NAAA receives constant reports from commercial manned and unmanned aerial application businesses about drone application work that is being conducted outside of the law. NAAA has been told that unregistered drone activities, in addition to allegations that label directions, including required gallons of carrier per acre, active ingredient measurements per acre and boom length limits, are being violated. Professional commercial applicators that apply by air—either as part of a farming business or a separate aerial application business—must be licensed.

A small drone that weighs less than 55 pounds can be flown for work or business if the operator becomes an FAA-certified drone pilot under Federal Aviation Regulations, Part 107. Those requirements, including registering one’s drone, may be found here.

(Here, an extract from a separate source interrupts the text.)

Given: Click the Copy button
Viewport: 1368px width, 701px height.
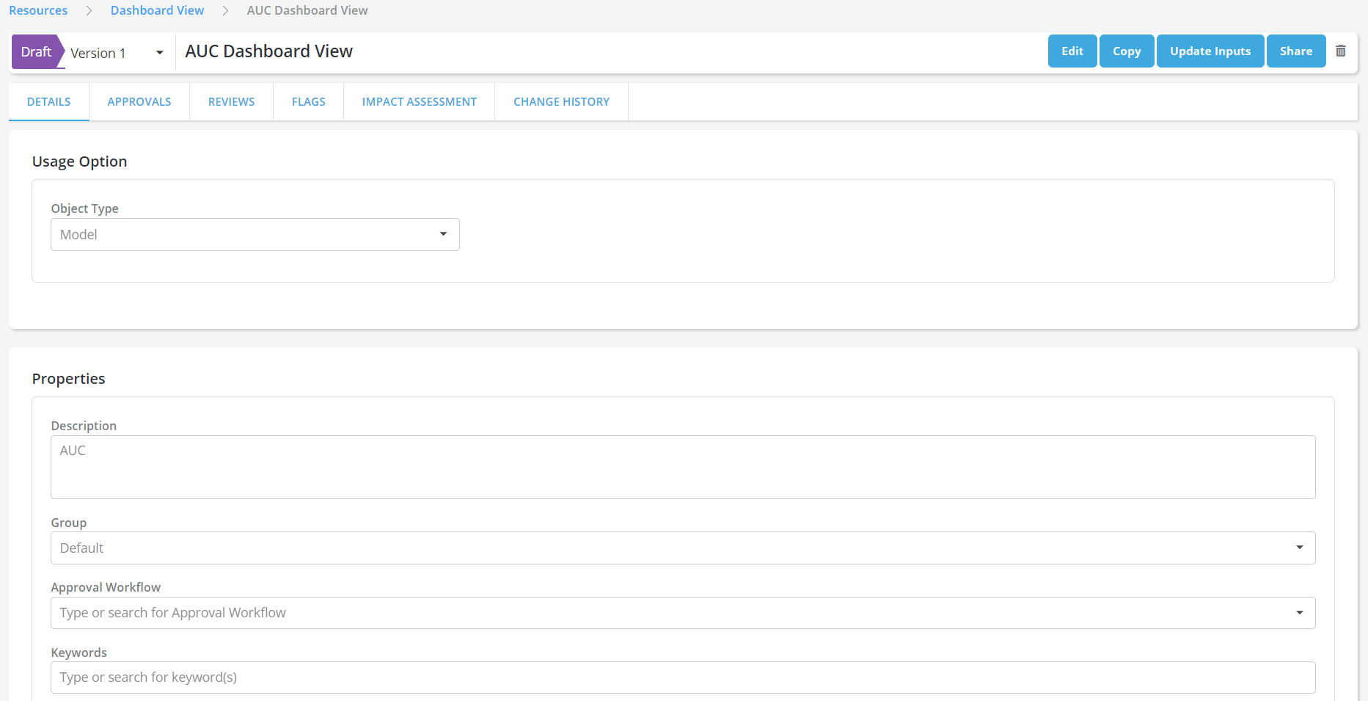Looking at the screenshot, I should (1126, 51).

To operate a drone over 55 pounds, an operator must follow the requirements under 49 U.S.C. 44807, which can be found here.

An aerial application—whether manned or unmanned—conducted by a farmer or commercial applicator must also have an agricultural aviation operator certificate under 14 CFR Part 137. Those requirements may be found here.

In addition, an aerial applicator, whether manned or unmanned, making a commercial application must be licensed as a professional commercial applicator in the state(s) in which they are operating. A list of the state pesticide enforcement agencies that license commercial applicators may be found here. Most states are treating drone applications the same as manned aerial applications, which means drone operators must follow all label instructions in the aerial section of the label, including droplet size, application height and boom length.

Enforcement against an individual or persons violating these provisions can be taken by reporting violations to the state pesticide enforcement officials, found here, or the FAA’s Flight Standards District Offices, found here.